The troubled operator of the Brighton to Bedford line was forced to cancel a raft of services after drivers took unofficial industrial action in protest at continual demands to work overtime.
The problems were compounded during the bad weather, when its trains failed to cope with the icy weather.
Anne Main MP, who led the adjournment debate in the Commons yesterday, said: ‘I rang the company one evening and said, ‘Excuse me, this situation is getting so bad that I need to talk about it.’ The reply was, ‘Don’t worry. It’s going to improve tomorrow and there will be a much more reliable service’. I said, ‘Oh good. How is that going to occur?’ and the reply was, ‘We have cut the train service in half and we can guarantee that that half will be delivered.'”
She added: “The original problem stemmed from the company’s heavy reliance on staff good will to ensure that it could run its services. The drivers were not contracted for enough hours to run a full service, and their contracts did not include Sunday working. The model was bound to come to grief at some point.”
She also said that parliamentary questions revealed that Government ministers knew about the problems long before the general public – or other MPs.

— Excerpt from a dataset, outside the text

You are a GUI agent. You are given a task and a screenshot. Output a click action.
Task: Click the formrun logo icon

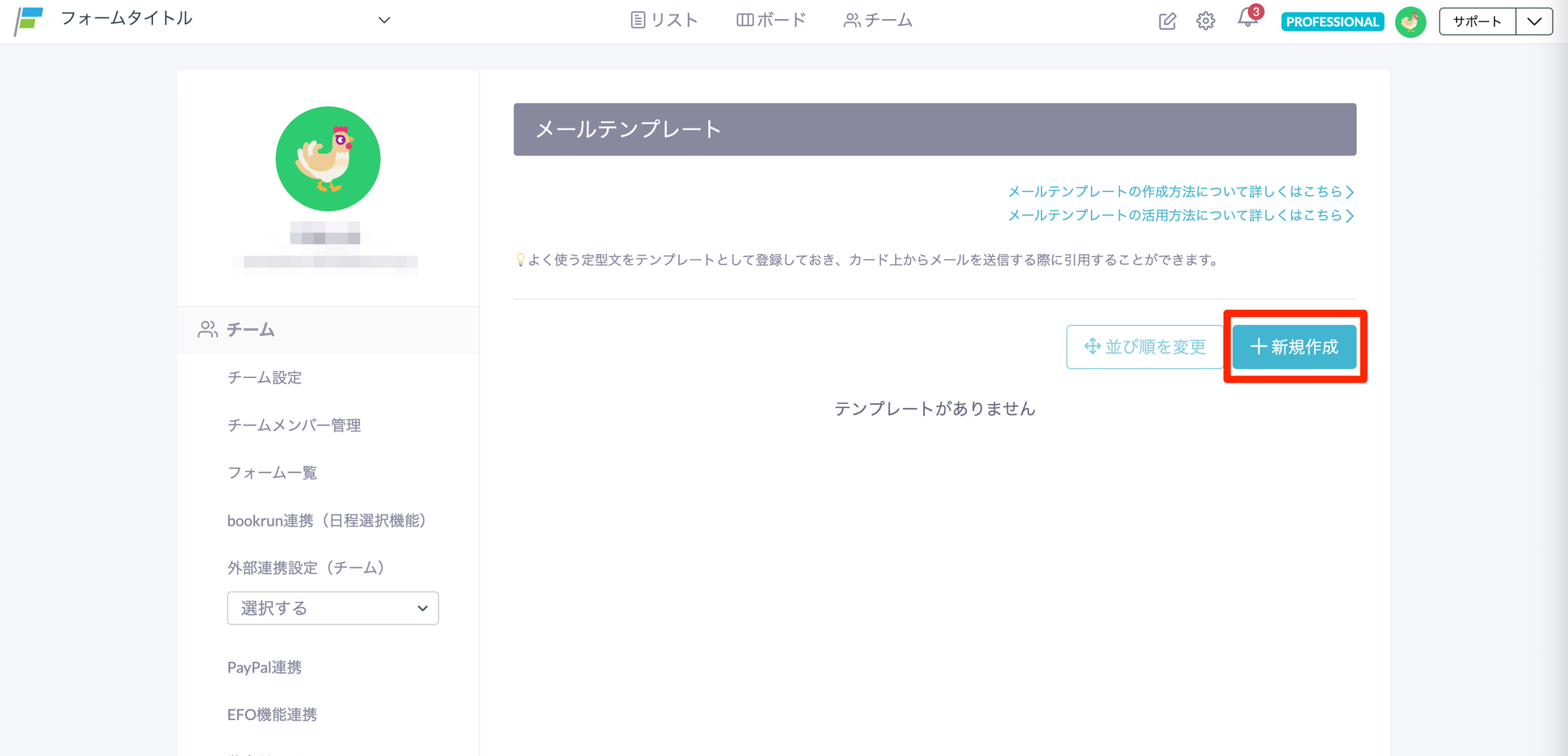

Mid Sussex MP Nicholas Soames said: “My hon. Friend Nick Herbert and I met the management of First Capital Connect on Monday to complain about this wholly unacceptable service, about which she is so eloquently expounding.
“…one of the most important things is not just punctuality and all the rest of it, but the flow of information to the poor commuters who spend enormous sums of money trying to get from A to B and are then stranded without any information? In the age of the mobile telephone, that is unforgiveable.
“Will my hon. Friend [Anne Main] add that grotesque lack of information to the litany of very effective charges she has laid against the company’s door?”
First Capital Connect restored its timetable in January. However, transport minister Sadiq Khan has still not ruled out re-nationalising the service.